(Extracted data entries)
□ □ □ □ □ □ □
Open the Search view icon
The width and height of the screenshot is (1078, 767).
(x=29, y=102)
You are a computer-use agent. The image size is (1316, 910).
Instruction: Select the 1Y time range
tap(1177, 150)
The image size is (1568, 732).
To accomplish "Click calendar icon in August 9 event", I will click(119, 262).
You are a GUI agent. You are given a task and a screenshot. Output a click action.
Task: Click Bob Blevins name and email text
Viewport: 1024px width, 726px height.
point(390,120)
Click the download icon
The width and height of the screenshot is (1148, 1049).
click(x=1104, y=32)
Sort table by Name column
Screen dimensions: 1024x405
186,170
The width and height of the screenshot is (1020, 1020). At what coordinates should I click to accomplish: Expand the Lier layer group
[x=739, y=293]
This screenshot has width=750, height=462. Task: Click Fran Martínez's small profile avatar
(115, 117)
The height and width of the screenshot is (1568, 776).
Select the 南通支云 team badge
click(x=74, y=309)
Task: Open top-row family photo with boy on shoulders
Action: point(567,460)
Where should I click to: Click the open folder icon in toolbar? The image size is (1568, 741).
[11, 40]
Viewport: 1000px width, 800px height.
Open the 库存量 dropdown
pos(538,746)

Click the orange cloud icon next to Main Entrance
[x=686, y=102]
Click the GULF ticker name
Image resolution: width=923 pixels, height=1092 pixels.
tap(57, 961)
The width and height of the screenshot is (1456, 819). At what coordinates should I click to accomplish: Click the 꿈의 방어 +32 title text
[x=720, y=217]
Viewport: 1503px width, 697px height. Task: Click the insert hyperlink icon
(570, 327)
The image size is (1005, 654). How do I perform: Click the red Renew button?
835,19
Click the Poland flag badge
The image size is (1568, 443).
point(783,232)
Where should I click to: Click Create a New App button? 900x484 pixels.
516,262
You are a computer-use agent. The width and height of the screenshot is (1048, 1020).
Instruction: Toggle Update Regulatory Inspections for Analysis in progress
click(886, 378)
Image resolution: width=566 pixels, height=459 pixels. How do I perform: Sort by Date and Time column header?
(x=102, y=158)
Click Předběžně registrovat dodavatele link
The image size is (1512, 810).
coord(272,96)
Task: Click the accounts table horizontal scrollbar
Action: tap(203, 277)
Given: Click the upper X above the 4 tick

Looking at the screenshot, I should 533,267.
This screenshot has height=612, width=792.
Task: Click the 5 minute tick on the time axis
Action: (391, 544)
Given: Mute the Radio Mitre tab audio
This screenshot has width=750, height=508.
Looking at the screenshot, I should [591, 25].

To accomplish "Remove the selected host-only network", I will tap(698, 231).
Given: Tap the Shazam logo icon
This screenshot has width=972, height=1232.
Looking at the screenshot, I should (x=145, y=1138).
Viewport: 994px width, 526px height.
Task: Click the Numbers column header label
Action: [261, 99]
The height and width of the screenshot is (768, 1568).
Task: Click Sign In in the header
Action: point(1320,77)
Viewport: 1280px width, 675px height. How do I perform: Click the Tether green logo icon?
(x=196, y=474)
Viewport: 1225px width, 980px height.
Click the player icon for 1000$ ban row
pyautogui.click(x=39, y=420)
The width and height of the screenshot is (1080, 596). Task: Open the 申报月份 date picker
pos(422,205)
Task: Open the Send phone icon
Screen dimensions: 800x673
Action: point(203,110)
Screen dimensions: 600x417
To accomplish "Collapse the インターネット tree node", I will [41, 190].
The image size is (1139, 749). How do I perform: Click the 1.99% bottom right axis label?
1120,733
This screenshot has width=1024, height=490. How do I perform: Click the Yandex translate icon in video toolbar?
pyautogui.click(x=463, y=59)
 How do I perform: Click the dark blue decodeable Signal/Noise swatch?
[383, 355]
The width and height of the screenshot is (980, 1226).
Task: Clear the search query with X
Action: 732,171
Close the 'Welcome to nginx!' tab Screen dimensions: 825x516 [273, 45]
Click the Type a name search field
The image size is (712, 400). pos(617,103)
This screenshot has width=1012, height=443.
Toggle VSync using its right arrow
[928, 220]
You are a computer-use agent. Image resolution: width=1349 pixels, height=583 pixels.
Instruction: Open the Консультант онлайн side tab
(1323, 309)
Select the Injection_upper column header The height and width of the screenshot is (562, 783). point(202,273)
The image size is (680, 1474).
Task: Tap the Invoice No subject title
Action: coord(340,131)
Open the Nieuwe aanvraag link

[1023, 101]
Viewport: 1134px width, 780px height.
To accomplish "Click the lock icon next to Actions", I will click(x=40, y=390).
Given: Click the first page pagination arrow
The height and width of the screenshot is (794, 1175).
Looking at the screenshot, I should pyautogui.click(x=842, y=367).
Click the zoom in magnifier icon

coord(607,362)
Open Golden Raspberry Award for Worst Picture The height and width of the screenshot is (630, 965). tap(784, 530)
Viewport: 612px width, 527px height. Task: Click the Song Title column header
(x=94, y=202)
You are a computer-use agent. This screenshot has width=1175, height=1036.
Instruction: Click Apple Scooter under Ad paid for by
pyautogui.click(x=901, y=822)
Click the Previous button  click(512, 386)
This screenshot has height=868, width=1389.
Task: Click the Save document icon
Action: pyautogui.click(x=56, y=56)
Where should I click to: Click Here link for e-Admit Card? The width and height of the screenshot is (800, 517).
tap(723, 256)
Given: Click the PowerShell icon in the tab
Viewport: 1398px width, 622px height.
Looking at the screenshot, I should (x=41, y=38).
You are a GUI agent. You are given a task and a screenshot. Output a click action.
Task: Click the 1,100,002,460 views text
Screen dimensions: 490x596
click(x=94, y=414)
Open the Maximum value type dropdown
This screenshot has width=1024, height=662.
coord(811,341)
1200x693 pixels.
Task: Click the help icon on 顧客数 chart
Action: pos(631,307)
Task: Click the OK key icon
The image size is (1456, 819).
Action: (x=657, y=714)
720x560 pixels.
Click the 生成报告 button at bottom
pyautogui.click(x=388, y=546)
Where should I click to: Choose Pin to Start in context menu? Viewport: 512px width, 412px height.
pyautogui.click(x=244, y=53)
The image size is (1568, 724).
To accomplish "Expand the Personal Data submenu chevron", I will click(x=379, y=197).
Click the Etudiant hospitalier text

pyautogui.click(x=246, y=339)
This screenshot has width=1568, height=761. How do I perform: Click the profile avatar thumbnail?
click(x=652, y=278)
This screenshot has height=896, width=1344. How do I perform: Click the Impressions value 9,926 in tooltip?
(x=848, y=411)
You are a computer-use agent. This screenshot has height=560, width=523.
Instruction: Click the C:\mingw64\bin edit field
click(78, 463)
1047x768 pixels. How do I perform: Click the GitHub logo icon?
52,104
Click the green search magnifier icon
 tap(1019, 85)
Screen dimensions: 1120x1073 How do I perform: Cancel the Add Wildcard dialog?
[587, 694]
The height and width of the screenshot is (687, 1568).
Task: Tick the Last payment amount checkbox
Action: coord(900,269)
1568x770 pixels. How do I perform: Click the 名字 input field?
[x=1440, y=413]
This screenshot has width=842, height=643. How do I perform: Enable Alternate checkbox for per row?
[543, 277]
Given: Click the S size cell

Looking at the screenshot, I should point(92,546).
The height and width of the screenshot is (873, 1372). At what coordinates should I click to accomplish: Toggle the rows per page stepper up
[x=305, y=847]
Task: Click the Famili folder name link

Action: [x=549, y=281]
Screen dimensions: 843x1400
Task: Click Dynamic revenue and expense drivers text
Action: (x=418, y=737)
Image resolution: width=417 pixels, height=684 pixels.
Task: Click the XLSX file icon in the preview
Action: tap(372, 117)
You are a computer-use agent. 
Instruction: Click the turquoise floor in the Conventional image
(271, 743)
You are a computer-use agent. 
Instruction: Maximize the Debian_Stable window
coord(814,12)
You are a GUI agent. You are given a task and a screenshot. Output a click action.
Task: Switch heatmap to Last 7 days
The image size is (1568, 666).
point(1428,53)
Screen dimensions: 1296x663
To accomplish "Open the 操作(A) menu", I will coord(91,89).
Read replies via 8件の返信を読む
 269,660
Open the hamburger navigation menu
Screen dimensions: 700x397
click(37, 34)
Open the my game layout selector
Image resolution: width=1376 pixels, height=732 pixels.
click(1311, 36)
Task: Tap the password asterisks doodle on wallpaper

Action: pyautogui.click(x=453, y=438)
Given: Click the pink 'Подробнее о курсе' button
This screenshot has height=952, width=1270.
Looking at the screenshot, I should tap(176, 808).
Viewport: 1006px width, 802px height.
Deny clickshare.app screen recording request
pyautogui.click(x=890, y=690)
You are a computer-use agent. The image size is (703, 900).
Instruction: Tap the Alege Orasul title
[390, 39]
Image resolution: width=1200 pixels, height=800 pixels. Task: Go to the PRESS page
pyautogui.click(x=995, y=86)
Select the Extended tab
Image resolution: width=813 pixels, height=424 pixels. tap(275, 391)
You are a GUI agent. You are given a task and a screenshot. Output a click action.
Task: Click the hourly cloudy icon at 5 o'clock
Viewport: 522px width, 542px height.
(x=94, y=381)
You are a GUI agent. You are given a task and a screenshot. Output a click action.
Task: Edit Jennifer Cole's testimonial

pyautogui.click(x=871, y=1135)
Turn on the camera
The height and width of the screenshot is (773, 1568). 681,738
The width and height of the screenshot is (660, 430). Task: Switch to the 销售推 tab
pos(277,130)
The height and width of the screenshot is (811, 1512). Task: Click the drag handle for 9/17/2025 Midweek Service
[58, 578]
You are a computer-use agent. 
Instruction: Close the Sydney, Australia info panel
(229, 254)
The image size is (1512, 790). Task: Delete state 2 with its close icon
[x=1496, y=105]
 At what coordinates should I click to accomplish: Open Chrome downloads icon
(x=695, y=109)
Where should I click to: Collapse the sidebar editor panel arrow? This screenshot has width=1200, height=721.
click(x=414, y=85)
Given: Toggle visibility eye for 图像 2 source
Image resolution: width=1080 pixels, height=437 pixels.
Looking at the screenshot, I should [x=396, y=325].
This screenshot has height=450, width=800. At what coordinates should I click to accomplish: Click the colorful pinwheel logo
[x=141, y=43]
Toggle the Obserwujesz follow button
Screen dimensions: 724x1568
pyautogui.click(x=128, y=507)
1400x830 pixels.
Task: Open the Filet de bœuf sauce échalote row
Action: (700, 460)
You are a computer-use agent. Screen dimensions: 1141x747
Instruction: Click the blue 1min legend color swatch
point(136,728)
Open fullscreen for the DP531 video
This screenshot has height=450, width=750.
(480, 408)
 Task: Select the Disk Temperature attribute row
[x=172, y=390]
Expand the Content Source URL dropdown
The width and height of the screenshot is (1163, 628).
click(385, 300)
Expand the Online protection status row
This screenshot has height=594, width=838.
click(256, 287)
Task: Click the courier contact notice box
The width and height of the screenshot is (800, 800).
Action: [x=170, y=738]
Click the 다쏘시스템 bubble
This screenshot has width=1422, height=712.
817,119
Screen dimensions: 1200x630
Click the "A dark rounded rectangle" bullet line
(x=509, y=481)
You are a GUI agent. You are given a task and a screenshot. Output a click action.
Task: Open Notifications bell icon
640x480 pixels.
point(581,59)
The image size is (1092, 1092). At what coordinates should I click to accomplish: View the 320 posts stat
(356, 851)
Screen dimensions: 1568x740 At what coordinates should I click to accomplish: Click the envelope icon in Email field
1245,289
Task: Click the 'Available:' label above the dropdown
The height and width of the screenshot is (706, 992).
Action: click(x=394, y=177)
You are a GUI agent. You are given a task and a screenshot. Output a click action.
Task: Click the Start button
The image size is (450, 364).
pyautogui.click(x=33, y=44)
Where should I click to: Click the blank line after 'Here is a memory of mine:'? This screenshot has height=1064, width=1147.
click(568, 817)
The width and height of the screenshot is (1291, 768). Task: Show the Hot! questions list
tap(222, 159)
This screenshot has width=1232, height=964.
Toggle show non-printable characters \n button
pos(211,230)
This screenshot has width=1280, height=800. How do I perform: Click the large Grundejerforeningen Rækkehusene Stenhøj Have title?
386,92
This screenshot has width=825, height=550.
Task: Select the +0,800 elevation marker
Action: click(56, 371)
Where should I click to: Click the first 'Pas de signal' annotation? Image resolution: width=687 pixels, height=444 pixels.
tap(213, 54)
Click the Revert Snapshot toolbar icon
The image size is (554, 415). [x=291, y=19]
□ □ □ □ □ □ □
» **WORK REQUIRED**: Only lines with the word "computer" are wanted; pull each of them from the records.

» **ANSWER SECTION**:
You are a computer-use agent. The image size is (1316, 910).
You are a computer-use agent. The width and height of the screenshot is (1048, 1020).
You are a computer-use agent. Image resolution: width=1349 pixels, height=583 pixels.
You are a computer-use agent. This screenshot has width=1175, height=1036.
You are a computer-use agent. This screenshot has height=560, width=523.
You are a computer-use agent. 
You are a computer-use agent. 
You are a computer-use agent. The image size is (703, 900).
You are a computer-use agent. 
You are a computer-use agent. Screen dimensions: 1141x747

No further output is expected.